> [Work required]
Every entry is to be set down a second time, precisely as written.
** Opening Input data block **
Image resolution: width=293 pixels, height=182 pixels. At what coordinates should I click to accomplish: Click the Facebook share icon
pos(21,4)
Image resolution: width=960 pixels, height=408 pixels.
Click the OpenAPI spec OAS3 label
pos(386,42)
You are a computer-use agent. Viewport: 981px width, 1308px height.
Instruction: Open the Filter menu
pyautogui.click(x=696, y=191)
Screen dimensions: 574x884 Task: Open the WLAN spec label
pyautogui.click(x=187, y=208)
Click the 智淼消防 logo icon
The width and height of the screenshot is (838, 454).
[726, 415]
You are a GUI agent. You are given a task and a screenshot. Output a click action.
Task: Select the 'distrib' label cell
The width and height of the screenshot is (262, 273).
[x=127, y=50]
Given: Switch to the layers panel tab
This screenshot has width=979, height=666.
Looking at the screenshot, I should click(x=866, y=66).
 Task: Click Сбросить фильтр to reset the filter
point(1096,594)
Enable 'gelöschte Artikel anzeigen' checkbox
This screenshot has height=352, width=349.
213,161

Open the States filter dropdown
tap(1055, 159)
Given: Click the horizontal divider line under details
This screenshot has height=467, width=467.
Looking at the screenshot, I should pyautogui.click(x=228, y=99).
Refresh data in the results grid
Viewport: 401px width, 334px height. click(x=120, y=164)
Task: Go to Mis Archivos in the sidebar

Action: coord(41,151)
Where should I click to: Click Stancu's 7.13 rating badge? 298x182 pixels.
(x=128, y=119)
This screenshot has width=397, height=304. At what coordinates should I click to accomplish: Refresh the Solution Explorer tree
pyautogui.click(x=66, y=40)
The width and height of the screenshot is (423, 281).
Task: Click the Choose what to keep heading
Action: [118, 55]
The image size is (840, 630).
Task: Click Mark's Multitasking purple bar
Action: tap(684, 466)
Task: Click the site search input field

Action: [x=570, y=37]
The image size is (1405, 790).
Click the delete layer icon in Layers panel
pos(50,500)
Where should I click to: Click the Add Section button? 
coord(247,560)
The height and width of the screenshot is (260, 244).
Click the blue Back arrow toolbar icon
** Closing Input data block **
> [Expected answer]
Image resolution: width=293 pixels, height=182 pixels. At what coordinates should I click to accomplish: Click the Facebook share icon
pos(21,4)
Image resolution: width=960 pixels, height=408 pixels.
Click the OpenAPI spec OAS3 label
pos(386,42)
You are a computer-use agent. Viewport: 981px width, 1308px height.
Instruction: Open the Filter menu
pyautogui.click(x=696, y=191)
Screen dimensions: 574x884 Task: Open the WLAN spec label
pyautogui.click(x=187, y=208)
Click the 智淼消防 logo icon
The width and height of the screenshot is (838, 454).
[726, 415]
You are a GUI agent. You are given a task and a screenshot. Output a click action.
Task: Select the 'distrib' label cell
The width and height of the screenshot is (262, 273).
[x=127, y=50]
Given: Switch to the layers panel tab
This screenshot has width=979, height=666.
Looking at the screenshot, I should click(x=866, y=66).
 Task: Click Сбросить фильтр to reset the filter
point(1096,594)
Enable 'gelöschte Artikel anzeigen' checkbox
This screenshot has height=352, width=349.
213,161

Open the States filter dropdown
tap(1055, 159)
Given: Click the horizontal divider line under details
This screenshot has height=467, width=467.
Looking at the screenshot, I should pyautogui.click(x=228, y=99).
Refresh data in the results grid
Viewport: 401px width, 334px height. click(x=120, y=164)
Task: Go to Mis Archivos in the sidebar

Action: coord(41,151)
Where should I click to: Click Stancu's 7.13 rating badge? 298x182 pixels.
(x=128, y=119)
This screenshot has width=397, height=304. At what coordinates should I click to accomplish: Refresh the Solution Explorer tree
pyautogui.click(x=66, y=40)
The width and height of the screenshot is (423, 281).
Task: Click the Choose what to keep heading
Action: [118, 55]
The image size is (840, 630).
Task: Click Mark's Multitasking purple bar
Action: tap(684, 466)
Task: Click the site search input field

Action: [x=570, y=37]
The image size is (1405, 790).
Click the delete layer icon in Layers panel
pos(50,500)
Where should I click to: Click the Add Section button? 
coord(247,560)
The height and width of the screenshot is (260, 244).
Click the blue Back arrow toolbar icon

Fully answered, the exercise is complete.